** Description of the task **
Go to the line in the data below that contains "北京建博会 (921, 1861)". Write it out exactly, along with every later line through the last, and nothing else.

** Records supplied **

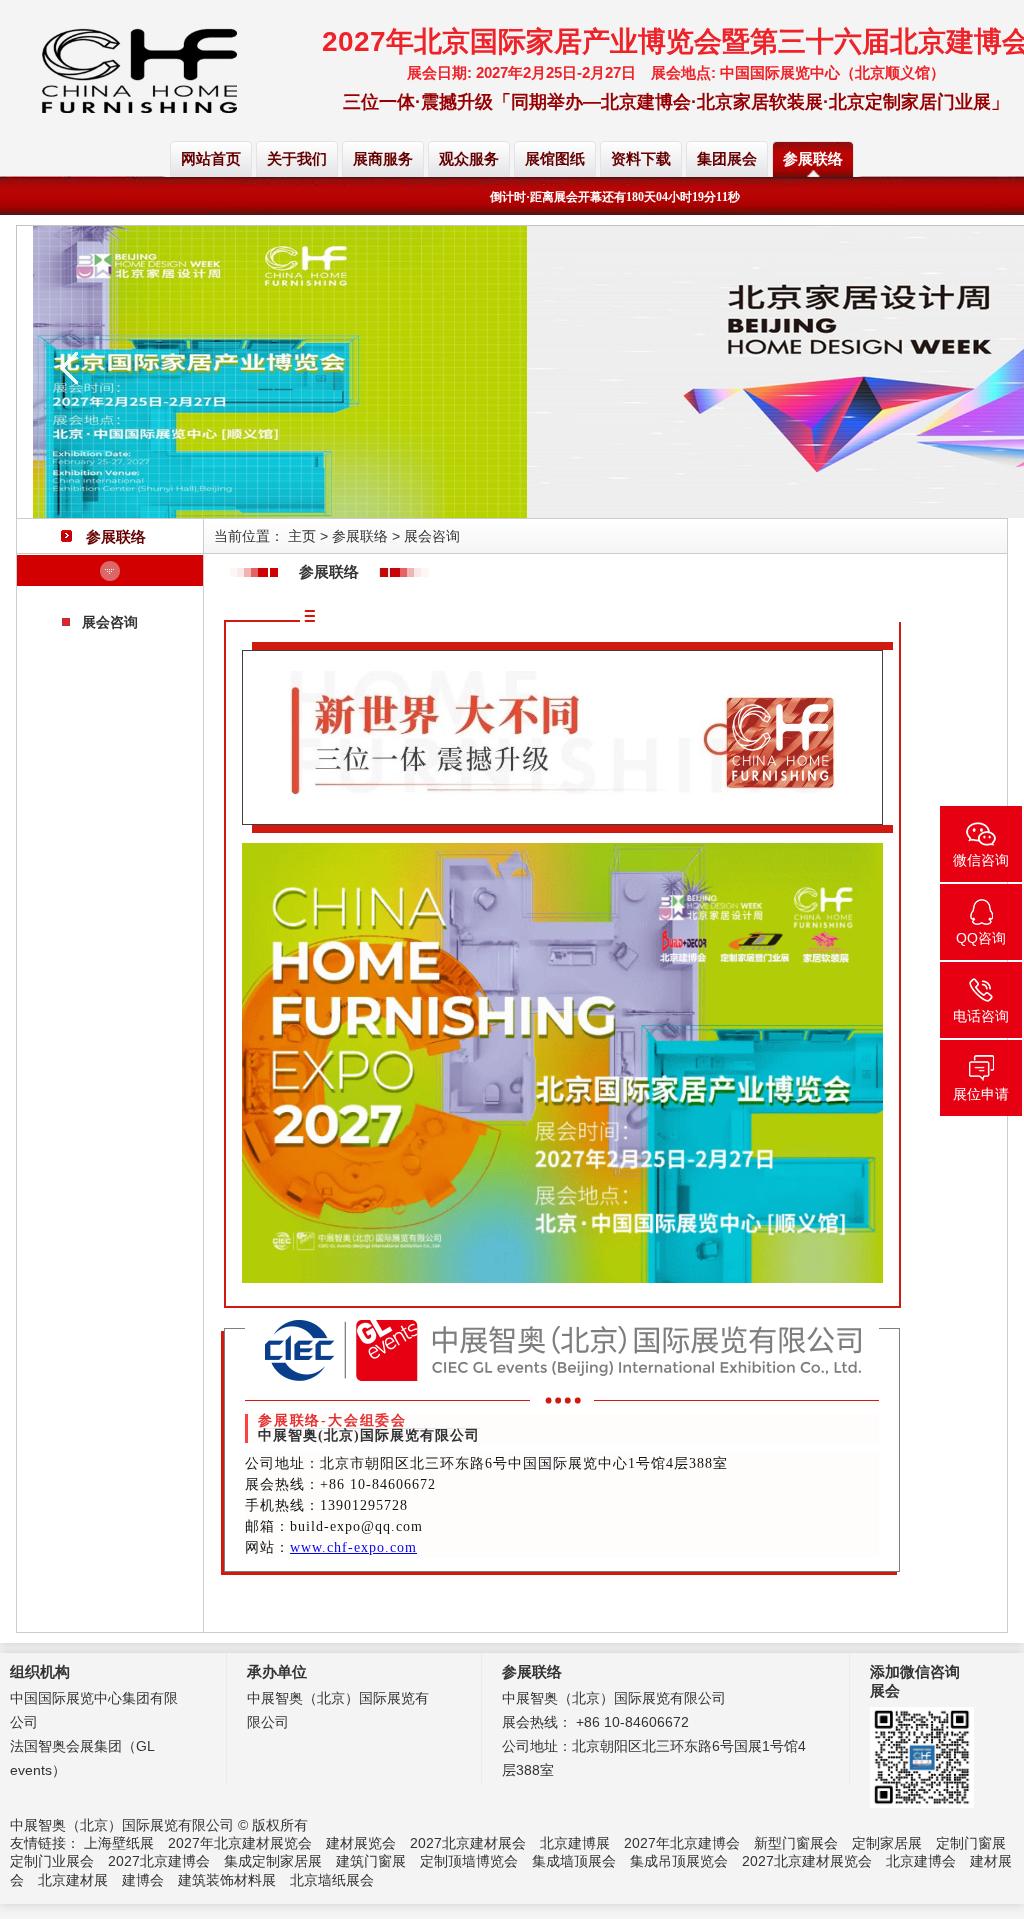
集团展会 (727, 159)
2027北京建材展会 (468, 1843)
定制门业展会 (52, 1861)
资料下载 (641, 159)
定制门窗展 (971, 1843)
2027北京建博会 (159, 1861)
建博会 (143, 1880)
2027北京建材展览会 (807, 1861)
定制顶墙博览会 (469, 1861)
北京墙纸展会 (332, 1880)
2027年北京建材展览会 (240, 1843)
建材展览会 (361, 1843)
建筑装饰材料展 (227, 1880)
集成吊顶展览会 (679, 1861)
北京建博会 (921, 1861)
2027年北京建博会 (682, 1843)
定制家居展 (887, 1843)
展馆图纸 (555, 159)
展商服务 (383, 159)
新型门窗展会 (796, 1843)
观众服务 (469, 159)
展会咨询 (110, 622)
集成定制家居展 (273, 1861)
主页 (302, 536)
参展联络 (813, 159)
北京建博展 (575, 1843)
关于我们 (297, 159)
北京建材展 (73, 1880)
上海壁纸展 (119, 1843)
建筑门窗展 (371, 1861)
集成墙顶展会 (574, 1861)
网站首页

** Answer section **
北京建博会 (921, 1861)
2027年北京建博会 (682, 1843)
定制家居展 (887, 1843)
展馆图纸 (555, 159)
展商服务 (383, 159)
新型门窗展会 (796, 1843)
观众服务 (469, 159)
展会咨询 (110, 622)
集成定制家居展 (273, 1861)
主页 (302, 536)
参展联络 (813, 159)
北京建博展 (575, 1843)
关于我们 (297, 159)
北京建材展 (73, 1880)
上海壁纸展 (119, 1843)
建筑门窗展 (371, 1861)
集成墙顶展会 (574, 1861)
网站首页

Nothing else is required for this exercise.